Des chaînes d’approvisionnement brisées, des engrais en péril
Le Moyen-Orient n’est pas seulement un théâtre de guerre. C’est aussi le grenier à engrais de l’Afrique. Or, les perturbations dans les chaînes d’approvisionnement menacent directement la sécurité alimentaire du continent. Zeidane met en garde contre des effets durables qui «pourraient s’étendre sur plusieurs mois». Ce n’est pas une prédiction abstraite. C’est une mèche allumée sous des économies déjà fragiles. Moins d’engrais, c’est moins de récoltes. Moins de récoltes, c’est plus de faim. La mécanique est implacable.
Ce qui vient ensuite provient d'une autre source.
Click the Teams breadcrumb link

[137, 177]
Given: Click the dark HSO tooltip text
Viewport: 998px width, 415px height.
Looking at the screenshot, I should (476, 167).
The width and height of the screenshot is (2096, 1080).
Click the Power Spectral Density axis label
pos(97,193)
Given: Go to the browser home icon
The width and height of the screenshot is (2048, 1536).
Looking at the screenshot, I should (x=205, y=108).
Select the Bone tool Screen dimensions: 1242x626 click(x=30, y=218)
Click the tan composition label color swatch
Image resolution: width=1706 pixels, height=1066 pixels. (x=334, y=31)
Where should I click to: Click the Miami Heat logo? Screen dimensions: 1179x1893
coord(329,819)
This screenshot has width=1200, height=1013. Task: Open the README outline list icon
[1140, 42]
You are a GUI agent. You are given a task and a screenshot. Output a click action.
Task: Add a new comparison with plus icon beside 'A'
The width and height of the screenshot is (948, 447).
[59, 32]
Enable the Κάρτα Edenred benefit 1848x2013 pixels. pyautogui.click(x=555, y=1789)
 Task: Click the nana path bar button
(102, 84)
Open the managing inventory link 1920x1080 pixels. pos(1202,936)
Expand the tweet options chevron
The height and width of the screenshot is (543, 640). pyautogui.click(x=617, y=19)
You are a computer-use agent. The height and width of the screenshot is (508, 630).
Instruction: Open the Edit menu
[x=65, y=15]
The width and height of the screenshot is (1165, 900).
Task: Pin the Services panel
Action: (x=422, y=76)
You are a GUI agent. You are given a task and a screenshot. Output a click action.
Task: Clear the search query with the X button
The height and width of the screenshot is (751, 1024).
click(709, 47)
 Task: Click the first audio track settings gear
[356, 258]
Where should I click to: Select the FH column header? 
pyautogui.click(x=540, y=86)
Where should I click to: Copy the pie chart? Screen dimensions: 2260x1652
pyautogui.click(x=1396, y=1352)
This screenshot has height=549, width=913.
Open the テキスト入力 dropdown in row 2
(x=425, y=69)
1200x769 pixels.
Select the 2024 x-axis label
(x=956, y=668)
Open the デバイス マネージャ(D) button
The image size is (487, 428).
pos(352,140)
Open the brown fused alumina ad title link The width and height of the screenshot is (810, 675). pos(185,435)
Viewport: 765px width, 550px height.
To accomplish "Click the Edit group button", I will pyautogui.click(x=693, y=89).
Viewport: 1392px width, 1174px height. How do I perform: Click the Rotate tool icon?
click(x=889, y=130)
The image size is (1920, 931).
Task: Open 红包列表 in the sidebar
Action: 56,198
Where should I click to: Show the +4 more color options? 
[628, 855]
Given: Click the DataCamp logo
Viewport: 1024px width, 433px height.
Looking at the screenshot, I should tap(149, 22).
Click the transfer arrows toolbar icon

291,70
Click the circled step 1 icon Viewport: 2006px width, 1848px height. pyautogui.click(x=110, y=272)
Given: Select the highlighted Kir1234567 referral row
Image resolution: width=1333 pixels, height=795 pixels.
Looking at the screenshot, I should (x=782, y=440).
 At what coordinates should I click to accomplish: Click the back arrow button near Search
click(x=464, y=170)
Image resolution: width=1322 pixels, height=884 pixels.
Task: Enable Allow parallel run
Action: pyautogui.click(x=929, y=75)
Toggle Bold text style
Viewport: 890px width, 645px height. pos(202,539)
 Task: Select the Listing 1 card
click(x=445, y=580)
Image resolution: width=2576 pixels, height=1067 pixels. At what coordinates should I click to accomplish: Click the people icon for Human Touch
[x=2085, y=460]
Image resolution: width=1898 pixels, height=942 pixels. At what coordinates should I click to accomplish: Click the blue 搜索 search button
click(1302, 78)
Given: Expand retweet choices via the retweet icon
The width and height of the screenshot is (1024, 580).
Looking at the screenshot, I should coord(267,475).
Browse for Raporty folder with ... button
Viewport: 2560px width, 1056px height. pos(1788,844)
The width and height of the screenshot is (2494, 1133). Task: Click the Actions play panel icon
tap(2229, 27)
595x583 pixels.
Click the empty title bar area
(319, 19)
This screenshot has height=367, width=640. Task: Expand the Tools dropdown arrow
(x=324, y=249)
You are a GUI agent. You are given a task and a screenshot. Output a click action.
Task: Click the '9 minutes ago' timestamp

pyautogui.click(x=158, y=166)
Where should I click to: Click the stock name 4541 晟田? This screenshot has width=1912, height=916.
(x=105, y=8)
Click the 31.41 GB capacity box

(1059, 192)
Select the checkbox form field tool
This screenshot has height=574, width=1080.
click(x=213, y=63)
Le FMI accélère ses financements pour amortir le choc
Face à cette onde de choc, le FMI n’est pas resté spectateur. Plusieurs accords ont été conclus pour renforcer les financements des pays les plus vulnérables. Le Burkina Faso, la Gambie et São Tomé-et-Príncipe figurent parmi les premiers bénéficiaires. Par ailleurs, pour l’Éthiopie, déjà engagée dans un vaste programme avec le Fonds, environ 200 millions de dollars de financements supplémentaires ont été accélérés. Zeidane l’affirme : sa priorité immédiate est d’«aider la région à absorber ce choc extérieur». En somme, le FMI joue le rôle d’amortisseur entre la tempête mondiale et les économies africaines.
Un optimisme lucide pour une région résiliente
Malgré ces turbulences, Zeine Zeidane refuse le catastrophisme. Il rappelle que l’Afrique subsaharienne «figurait déjà parmi les zones les plus dynamiques avant cette crise». Croissance soutenue, consolidation budgétaire en cours : les fondations tenaient avant la tempête. Toutefois, cette résilience n’est pas une armure. Elle exige d’être protégée par des financements rapides et ciblés. C’est précisément ce que le FMI tente d’accomplir sous la direction de son nouveau responsable.
Zeidane, un profil de terrain pour un défi continental
Ancien ministre et ex-gouverneur de la banque centrale de Mauritanie, Zeine Zeidane a rejoint le FMI en 2012. Il succède à Abebe Aemro Selassie, parti à la retraite en mai. Son profil hybride — technocrate et homme de terrain — correspond à l’ampleur du défi. Finalement, diriger le département Afrique du FMI en 2026, c’est piloter un navire continental dans une mer d’incertitudes mondiales. Zeidane semble en avoir pris la mesure dès son premier jour de prise de parole publique.